Part of the gems of growing older is being able to painfully see and experience the asshole nature of your younger days. I encounter people or situations that make me think twice about someone's sanity, and ask myself, "Oh my, was I THIS way at their age?". Most often than not, I absolutely was!
One aspect of my younger years of which I am least proud of is my cockiness. Oh, how foolish I must come across in front of my older peers; it's painfully embarrassing even today to recall all the ways I made a fool of myself. The one huge failure of all graduate schools might be their utter inability to teach students humbleness and respect for hard-earned experience; in essence to keep your feet on the ground. Out of graduate school I stumble onto the workforce armed with an dangerous and irrational dose of overconfidence and total disregard for real life, in-the-trenches learning. I walk into my first real job filled with assumptions about everyone and everything. I assume I hold the answers to all problems. Yet, the most damaging assumption I bring with me is the one that thinks I know more than even the parents about their own children. Mind you, all these assumptions are not consciously expressed, they are tacitly demonstrated through my actions creating all sorts of havoc and painful learning experiences coaxing me 'gently' back to the proverbial ground.

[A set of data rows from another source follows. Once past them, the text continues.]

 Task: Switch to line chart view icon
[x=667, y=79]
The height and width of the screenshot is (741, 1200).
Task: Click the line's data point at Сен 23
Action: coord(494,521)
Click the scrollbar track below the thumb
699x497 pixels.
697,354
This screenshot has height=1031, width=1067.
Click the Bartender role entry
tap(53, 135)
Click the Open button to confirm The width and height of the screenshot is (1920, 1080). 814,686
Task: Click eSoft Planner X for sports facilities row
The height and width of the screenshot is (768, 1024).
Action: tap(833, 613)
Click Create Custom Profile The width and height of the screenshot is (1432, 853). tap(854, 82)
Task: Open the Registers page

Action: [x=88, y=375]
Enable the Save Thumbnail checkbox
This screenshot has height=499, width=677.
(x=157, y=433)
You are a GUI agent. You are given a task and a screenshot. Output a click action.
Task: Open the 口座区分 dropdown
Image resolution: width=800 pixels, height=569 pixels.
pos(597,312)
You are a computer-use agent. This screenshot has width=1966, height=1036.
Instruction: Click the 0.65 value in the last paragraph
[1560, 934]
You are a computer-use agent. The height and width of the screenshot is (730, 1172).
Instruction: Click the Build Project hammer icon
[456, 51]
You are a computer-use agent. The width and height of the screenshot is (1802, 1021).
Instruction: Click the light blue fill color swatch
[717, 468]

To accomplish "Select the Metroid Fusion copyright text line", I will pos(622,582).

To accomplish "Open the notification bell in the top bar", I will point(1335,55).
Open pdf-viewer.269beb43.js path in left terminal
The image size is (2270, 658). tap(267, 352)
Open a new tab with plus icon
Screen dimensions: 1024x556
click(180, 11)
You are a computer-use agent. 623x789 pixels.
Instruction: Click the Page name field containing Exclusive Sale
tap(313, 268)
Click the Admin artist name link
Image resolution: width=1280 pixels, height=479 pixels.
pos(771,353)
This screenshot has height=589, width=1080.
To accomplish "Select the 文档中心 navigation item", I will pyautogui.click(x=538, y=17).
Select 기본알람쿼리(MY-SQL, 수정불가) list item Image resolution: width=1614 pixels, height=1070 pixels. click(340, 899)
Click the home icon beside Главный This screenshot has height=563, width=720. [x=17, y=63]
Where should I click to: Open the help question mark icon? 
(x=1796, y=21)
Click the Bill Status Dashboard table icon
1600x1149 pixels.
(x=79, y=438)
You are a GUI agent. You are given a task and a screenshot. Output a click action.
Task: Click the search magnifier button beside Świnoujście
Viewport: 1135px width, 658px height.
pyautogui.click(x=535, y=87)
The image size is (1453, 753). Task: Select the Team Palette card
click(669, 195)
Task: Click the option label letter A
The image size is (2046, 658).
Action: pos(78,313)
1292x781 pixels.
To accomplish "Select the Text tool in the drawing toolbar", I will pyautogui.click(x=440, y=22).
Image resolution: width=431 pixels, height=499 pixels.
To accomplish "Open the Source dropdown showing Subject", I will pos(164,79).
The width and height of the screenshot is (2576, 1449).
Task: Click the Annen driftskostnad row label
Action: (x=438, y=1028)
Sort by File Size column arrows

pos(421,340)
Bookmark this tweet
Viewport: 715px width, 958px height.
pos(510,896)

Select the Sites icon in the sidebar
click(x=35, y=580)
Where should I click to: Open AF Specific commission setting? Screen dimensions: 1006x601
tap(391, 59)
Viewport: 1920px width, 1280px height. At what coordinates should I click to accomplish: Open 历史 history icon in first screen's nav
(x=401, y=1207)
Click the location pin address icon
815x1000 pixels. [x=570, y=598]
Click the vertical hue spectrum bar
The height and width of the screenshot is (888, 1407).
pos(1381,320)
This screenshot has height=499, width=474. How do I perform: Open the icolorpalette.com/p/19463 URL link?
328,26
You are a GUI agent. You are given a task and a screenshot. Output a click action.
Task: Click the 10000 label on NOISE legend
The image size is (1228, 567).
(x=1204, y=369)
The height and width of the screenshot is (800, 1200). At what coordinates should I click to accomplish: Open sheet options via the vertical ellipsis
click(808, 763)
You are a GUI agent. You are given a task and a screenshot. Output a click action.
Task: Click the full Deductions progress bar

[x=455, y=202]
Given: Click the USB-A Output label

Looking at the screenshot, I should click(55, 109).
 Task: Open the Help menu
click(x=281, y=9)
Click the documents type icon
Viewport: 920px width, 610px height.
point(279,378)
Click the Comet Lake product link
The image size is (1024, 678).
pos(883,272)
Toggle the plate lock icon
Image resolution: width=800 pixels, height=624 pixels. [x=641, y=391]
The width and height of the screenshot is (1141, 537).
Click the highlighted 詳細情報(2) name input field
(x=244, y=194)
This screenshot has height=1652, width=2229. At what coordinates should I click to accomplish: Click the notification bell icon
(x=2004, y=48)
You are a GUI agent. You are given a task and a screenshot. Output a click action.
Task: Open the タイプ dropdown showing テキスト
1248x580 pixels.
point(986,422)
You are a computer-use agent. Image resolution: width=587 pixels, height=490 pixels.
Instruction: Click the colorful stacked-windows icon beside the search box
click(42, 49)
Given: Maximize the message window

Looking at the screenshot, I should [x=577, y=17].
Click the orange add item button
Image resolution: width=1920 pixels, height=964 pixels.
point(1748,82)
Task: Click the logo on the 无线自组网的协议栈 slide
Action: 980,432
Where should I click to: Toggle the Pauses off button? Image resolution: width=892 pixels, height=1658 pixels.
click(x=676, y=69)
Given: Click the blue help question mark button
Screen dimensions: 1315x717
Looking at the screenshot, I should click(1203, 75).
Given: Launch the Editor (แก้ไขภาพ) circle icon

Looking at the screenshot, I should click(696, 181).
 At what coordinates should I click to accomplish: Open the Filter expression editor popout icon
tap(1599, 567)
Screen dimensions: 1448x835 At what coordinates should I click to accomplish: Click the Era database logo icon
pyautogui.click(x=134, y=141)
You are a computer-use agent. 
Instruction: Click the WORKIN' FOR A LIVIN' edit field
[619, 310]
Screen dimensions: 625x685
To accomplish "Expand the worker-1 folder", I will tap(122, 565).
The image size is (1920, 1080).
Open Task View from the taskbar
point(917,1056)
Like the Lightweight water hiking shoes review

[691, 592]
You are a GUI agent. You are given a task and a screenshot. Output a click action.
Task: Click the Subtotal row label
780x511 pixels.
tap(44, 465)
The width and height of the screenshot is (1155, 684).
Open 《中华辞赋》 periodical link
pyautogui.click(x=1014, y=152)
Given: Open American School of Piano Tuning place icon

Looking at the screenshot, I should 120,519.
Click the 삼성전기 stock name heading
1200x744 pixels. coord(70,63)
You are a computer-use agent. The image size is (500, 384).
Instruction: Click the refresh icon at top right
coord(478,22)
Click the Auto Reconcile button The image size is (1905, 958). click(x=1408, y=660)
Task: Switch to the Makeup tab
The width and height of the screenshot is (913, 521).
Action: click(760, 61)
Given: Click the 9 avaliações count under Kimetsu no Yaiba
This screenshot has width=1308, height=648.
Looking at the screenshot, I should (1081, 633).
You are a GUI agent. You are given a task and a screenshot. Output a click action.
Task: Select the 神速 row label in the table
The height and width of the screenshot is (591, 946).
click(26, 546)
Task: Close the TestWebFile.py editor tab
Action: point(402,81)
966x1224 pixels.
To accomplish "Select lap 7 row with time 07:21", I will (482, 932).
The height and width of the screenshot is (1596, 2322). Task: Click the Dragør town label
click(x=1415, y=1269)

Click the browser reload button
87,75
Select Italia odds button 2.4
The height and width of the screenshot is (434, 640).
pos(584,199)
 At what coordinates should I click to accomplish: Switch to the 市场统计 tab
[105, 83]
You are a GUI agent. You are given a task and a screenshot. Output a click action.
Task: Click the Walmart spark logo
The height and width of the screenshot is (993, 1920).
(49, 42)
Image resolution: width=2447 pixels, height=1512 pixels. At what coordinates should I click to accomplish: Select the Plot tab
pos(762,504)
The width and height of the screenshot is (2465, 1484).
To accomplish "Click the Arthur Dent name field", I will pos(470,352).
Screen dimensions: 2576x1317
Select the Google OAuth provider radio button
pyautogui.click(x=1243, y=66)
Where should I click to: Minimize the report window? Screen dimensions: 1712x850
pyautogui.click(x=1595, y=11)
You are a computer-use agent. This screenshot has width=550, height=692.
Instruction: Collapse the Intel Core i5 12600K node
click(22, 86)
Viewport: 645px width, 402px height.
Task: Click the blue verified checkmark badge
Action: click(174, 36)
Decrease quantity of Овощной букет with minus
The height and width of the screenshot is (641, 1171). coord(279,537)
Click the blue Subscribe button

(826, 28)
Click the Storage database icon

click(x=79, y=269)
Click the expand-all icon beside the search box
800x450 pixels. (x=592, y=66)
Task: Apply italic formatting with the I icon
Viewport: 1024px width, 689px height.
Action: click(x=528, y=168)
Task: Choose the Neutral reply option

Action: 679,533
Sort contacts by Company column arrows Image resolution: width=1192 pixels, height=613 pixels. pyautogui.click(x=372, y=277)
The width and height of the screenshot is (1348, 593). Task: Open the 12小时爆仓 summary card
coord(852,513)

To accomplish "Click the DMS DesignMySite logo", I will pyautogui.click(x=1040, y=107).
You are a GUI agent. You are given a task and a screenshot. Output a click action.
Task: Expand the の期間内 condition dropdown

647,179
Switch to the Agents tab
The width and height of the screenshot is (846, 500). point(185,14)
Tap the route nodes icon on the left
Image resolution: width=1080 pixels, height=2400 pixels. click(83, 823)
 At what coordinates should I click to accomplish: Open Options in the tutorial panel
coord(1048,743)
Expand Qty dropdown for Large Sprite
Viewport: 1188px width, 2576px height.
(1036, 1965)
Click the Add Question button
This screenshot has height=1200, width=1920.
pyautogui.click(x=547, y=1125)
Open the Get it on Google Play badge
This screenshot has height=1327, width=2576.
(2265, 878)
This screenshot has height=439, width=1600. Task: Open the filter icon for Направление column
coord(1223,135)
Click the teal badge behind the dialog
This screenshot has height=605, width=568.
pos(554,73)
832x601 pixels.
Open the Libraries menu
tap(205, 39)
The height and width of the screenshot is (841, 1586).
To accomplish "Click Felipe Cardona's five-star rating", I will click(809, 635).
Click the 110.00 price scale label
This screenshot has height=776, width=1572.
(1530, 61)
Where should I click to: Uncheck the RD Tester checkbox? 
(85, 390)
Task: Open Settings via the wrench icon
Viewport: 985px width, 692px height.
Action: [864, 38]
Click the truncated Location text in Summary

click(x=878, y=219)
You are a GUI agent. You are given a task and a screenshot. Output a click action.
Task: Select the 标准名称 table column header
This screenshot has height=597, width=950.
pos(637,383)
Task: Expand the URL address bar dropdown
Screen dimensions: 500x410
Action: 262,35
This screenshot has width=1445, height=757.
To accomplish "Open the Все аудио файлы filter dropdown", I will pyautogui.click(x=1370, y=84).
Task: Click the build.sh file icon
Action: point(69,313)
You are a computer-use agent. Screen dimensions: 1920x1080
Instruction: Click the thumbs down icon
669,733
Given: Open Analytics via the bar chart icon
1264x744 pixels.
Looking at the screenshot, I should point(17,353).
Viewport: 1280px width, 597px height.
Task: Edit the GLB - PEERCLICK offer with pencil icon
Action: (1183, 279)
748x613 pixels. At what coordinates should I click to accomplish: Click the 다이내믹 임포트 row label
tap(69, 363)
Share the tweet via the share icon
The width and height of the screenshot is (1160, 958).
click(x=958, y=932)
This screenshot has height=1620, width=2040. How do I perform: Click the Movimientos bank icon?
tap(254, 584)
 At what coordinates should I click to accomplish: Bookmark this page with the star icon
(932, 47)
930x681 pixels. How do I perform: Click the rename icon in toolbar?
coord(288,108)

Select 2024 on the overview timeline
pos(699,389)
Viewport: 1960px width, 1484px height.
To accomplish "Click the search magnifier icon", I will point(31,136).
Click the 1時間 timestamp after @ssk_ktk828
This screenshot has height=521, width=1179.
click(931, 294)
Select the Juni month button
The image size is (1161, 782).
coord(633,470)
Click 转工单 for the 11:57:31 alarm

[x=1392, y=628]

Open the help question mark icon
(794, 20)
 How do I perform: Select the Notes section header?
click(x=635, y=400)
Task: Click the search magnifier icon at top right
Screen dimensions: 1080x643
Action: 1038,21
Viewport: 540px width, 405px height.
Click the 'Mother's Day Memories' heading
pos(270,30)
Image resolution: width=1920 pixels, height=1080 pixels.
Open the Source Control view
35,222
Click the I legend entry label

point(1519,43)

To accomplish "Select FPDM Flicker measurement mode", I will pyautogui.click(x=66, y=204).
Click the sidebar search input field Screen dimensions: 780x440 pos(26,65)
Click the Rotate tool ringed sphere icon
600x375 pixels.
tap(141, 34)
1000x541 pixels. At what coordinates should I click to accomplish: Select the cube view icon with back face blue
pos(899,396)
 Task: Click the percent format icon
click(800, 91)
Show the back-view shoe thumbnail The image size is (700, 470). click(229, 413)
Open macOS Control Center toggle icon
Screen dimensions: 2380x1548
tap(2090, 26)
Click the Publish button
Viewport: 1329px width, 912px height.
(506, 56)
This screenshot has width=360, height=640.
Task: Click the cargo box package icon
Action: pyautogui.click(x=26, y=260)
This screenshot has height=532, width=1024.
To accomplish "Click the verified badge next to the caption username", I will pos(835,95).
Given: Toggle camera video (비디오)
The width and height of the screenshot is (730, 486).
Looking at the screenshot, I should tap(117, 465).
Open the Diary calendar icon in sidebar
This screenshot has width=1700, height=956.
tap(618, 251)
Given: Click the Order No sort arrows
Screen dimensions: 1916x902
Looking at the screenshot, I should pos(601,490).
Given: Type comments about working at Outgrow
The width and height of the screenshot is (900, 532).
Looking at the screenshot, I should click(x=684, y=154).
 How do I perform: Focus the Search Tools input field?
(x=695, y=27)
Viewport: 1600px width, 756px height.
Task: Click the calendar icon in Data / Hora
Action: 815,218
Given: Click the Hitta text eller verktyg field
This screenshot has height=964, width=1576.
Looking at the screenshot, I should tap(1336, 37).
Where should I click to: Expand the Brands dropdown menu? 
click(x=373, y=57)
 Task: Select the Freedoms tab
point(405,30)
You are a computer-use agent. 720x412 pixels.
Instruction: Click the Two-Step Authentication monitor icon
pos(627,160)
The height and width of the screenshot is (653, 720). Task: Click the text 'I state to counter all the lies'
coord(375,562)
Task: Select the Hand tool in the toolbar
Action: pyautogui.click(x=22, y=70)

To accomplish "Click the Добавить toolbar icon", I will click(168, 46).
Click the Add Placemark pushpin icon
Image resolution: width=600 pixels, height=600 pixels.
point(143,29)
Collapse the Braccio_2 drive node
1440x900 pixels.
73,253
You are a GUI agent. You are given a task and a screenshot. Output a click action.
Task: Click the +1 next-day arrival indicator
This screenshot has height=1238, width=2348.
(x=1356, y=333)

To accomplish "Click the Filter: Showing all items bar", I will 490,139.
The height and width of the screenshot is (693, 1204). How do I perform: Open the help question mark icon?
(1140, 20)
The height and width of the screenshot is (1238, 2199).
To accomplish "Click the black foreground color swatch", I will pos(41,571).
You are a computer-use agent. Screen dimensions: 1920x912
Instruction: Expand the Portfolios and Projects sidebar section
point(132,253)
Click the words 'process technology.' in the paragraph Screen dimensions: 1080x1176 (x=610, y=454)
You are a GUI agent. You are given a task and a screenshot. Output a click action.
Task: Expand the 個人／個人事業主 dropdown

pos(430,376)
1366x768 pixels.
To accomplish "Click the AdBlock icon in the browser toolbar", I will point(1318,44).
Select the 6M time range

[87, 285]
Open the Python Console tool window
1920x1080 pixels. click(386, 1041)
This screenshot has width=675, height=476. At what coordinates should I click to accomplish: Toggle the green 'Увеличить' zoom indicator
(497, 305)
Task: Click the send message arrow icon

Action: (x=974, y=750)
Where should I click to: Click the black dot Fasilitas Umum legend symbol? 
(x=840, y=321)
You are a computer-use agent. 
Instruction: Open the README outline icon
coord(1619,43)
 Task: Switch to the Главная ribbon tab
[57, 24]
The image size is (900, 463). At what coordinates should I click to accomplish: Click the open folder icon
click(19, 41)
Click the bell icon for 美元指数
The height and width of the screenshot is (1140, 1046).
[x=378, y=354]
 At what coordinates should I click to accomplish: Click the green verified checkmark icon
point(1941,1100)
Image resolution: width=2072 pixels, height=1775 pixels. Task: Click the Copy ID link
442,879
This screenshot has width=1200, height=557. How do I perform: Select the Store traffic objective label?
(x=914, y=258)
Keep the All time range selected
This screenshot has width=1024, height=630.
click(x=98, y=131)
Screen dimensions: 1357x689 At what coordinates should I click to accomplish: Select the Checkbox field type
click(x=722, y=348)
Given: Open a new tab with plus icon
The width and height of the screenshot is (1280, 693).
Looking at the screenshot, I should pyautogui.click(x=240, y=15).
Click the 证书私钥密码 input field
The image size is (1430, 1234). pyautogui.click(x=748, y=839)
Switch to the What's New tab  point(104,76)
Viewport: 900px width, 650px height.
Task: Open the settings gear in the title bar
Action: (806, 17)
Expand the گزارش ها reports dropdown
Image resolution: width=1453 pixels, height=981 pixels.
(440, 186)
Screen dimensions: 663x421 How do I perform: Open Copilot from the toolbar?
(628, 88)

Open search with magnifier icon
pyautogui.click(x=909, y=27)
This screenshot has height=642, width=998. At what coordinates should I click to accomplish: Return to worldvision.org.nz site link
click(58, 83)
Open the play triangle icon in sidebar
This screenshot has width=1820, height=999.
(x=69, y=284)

The dilemma now in being slightly older is 'what do you do when you someone that reminds you of your cocky self years back?' Do you gently bump them to reality? or do you allow them to just be? I have to admit that the painful learning experiences I received as a result of being too cocky have caused me a great deal of confusion and pain initially, and it's only over a decade later that I have begun to see their true value in my life; only now am I able to be thankful for them as a vehicle for higher inner growth. So to try to bump them to reality is essentially placing yourself in a very negative space with this person for a long time. Cocky people (and I can say this having been one) have a very hard time being 'made' to touch the ground.
Nevertheless, the dilemma begs to question, what is the right thing to do in terms of these people in social situations? My general impulse is to run, not walk, away from these people and seek more even keel, sane social situations. In trying to battle with this I often ask myself, what would the all compassionate and loving Buddha do? Perhaps he'd say that to walk away is again a result of my own inner cockiness and absolutely NOT a decision filled with compassion and love. In Buddhism, attempting to change an external aspect of the world is always held under the umbrella of 'suffering'. Therefore, most likely, Buddha would not advocate addressing the issue in hopes of changing the 'other'. On the other hand, I am almost sure he'd say that I have tons more to learn about me and being around this person is just the solution to even deeper inner growth. Perhaps my lesson to learn here is that I have so much to still conquer and learn about how my OWN mind works. My inner self tells me that If walking through a room full of pompous, cocky young people still bothers me still, I MUSt have lots more ego to burn still. Time to get to work Miriam!